Agent gotchas: how a demo dies in production

An AI agent demo is a magic trick. The inputs are scripted, the path is friendly, the room wants it to work, and it does — once. A production agent is an engineering problem: it has to be reliable on inputs nobody wrote, bounded in cost, correct in the tools it calls, safe in the actions it takes, and accountable to a human when it's wrong. The gap between the trick and the system is the entire job. That gap is the engineering.

Ten gotchas that killed agent projects Cleon has been called in to rescue — synthesized with the official guidance, the corrections the practitioner community learned the hard way, and our own production experience where both leave gaps. Each is paired with the question to answer before you ship and the cost of getting it wrong. The framing isn't "what's the right answer" — it's "what's the question you have to be ready to defend." None of this is toolkit-specific: an agent built on Agentforce, on LangGraph and the Claude API, or wired together over MCP inherits every one of these.

The gotchas

1. The demo-to-production gap — a polished demo proves nothing about reliability

A great demo proves the agent can do the thing once, on an input someone chose. Production asks whether it reliably does the thing every time, on inputs nobody scripted, at the real audience size. Those are different questions, and the distance between them is where the work lives. The demo is the start of the project, not the end of it.

The cost of confusing the two is an estimate off by a quarter and a launch that fails in week one on the inputs the demo never showed. The question to answer the moment someone says "ship that": what does this do on the messy, adversarial, half-empty input the demo carefully avoided?

2. No eval harness — you can't improve or trust what you don't measure

"It looked good in three tries" is a vibe, not a test. An evaluation set — real cases with known-good outcomes you can score on every change — is the difference between improving an agent and guessing at it. Without one, every prompt edit is a coin flip you can't grade, and every regression ships silently.

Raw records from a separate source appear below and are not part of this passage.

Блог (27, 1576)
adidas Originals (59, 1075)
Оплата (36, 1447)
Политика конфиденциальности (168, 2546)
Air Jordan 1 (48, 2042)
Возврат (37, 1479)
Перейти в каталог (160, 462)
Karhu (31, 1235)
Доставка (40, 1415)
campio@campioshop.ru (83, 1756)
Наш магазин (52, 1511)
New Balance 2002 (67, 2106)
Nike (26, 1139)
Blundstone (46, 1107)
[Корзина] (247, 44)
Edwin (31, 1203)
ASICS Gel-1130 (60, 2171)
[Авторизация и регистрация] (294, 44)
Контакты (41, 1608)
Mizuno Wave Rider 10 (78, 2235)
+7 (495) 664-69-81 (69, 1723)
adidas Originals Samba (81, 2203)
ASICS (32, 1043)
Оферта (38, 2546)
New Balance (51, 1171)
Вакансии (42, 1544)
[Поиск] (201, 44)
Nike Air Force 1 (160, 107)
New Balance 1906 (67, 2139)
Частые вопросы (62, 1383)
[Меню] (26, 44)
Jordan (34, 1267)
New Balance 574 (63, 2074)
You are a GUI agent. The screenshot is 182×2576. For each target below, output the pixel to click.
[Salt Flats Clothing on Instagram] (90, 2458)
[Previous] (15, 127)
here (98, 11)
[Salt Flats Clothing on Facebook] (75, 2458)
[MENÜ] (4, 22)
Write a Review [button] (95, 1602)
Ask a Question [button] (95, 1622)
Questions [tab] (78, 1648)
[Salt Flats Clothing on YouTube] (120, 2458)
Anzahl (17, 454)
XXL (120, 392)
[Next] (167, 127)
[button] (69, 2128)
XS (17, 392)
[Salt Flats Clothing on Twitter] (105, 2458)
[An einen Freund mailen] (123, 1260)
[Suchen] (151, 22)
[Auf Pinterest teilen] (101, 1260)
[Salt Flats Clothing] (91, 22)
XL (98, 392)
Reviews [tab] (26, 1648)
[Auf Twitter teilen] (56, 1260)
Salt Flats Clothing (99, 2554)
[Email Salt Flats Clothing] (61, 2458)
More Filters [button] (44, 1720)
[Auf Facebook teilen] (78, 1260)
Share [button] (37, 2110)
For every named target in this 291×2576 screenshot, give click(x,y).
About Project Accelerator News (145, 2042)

The cost is a system that drifts in the dark: you can't tell a fix from a regression, and you find out which it was from a user. The question: what is your eval set, and does it run on every change before it ships? Build it from the first ten real failures — they encode how your problem actually breaks.

3. Runaway loops and unbounded cost — an agent that re-plans forever

An agent that plans, acts, observes, and re-plans has a failure mode a single prompt doesn't: it can loop. With no step budget and no token cap, a confused agent re-plans until it exhausts the context window or the bill, and a single stuck run can cost more than a thousand good ones.

The cost of skipping the caps is a runaway that burns budget and latency on a single request. The question: what is the maximum number of steps and tokens one run may consume, and what happens when it hits that wall?

4. Hallucinated tool calls — the model invents an argument or calls the wrong tool

An agent decides which tool to call and with what arguments, and the model can get both wrong: invent a parameter that doesn't exist, pass a malformed value, or call the wrong tool entirely. If nothing validates the call against the tool's schema before it runs, a hallucinated argument executes as if it were real.

The cost is an action taken on garbage input — a record updated with a value the model made up, a query run against a field that doesn't exist. The question: is every tool call validated against a strict schema before execution, and what does the agent do when validation fails — retry, ask, or stop?

5. Over-broad tools — a tool that can delete, send, or charge is a blast radius

The moment an agent can act, the stakes change from "wrong answer" to "wrong action." A tool scoped wider than the job — one that can delete any record when it only ever needs to update one field, or send to anyone when it only ever messages the current contact — is a blast radius waiting for a bad plan to find it. Least privilege isn't optional once the agent has hands.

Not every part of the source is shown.